What is needed |
Which lines in the records below contain the word "target"? Copy each of them.

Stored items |
::::

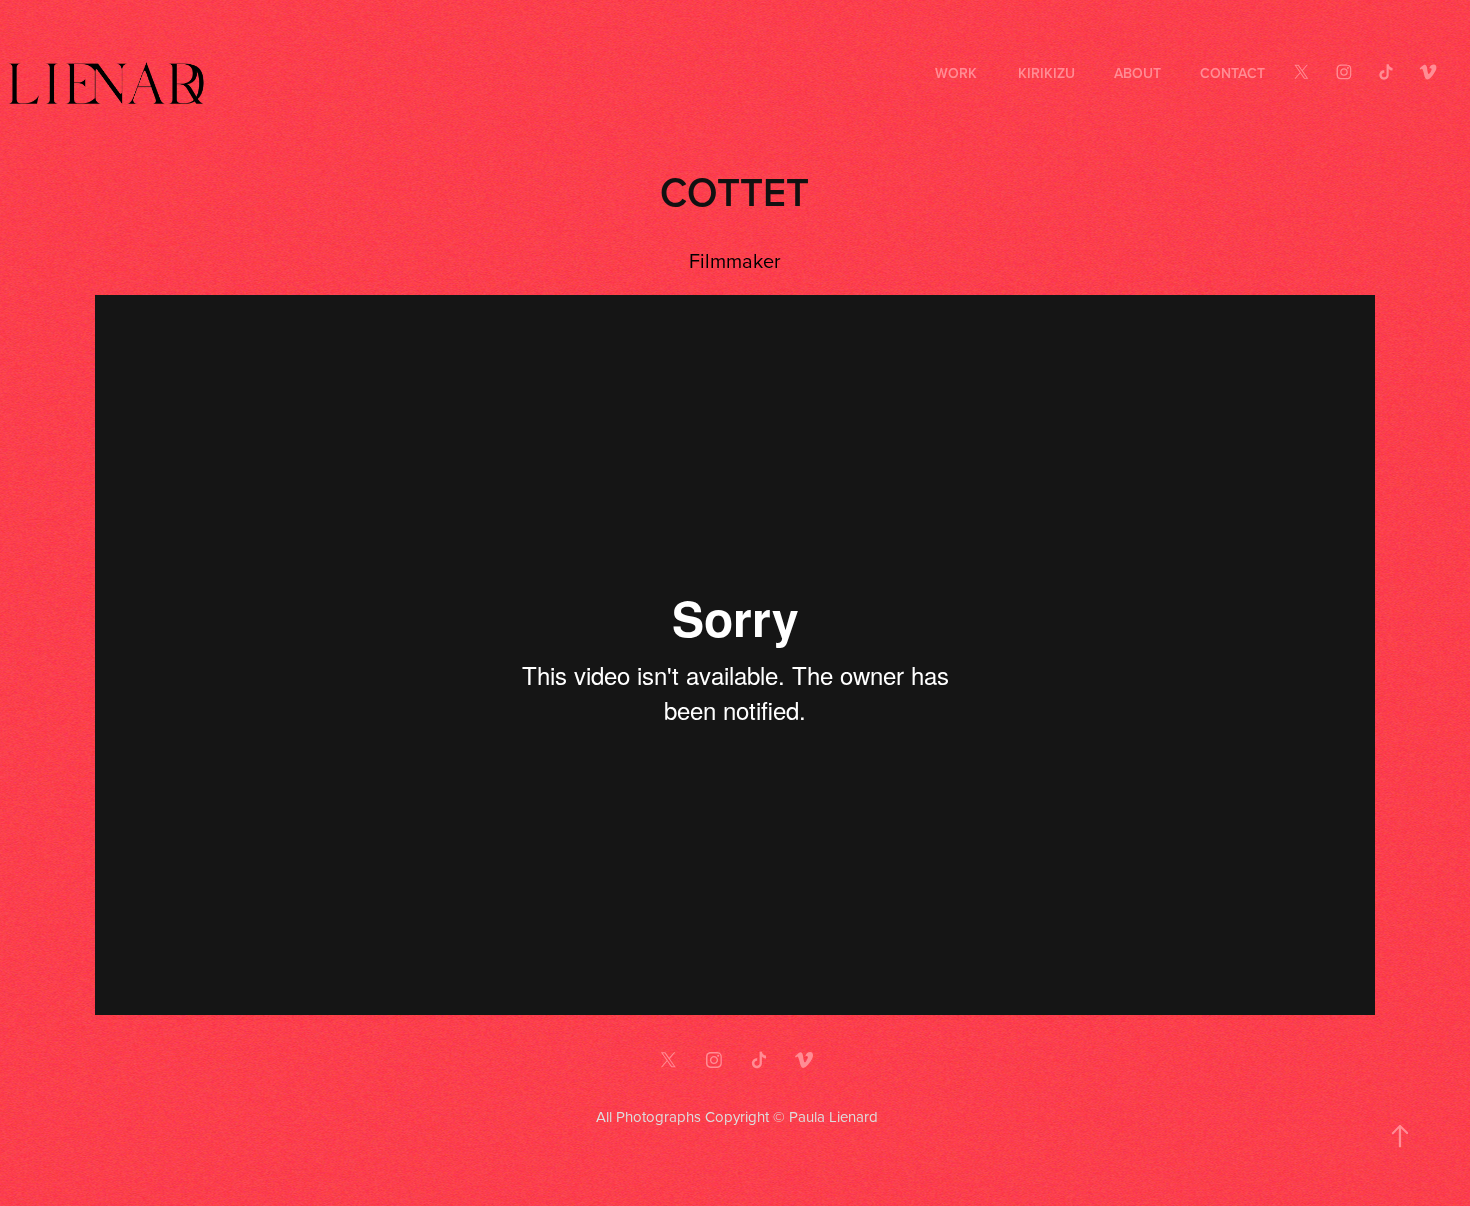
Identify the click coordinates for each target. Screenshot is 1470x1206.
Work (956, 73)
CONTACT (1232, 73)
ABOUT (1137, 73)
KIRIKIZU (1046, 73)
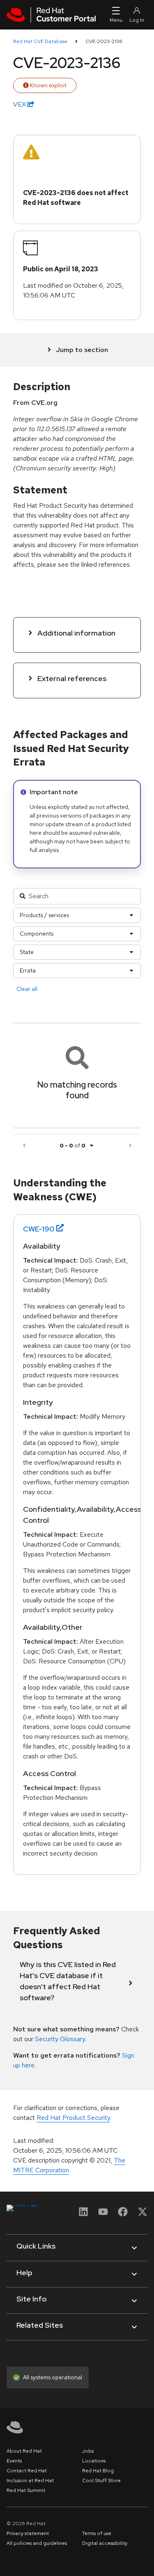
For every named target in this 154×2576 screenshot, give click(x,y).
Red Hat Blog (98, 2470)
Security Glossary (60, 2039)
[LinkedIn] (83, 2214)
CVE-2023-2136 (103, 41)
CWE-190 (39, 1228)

::::

Exercise output |
Identify the click coordinates for each target. Screenshot is 1470x1206.
For every named target in this 154×2576 screenshot, give click(x,y).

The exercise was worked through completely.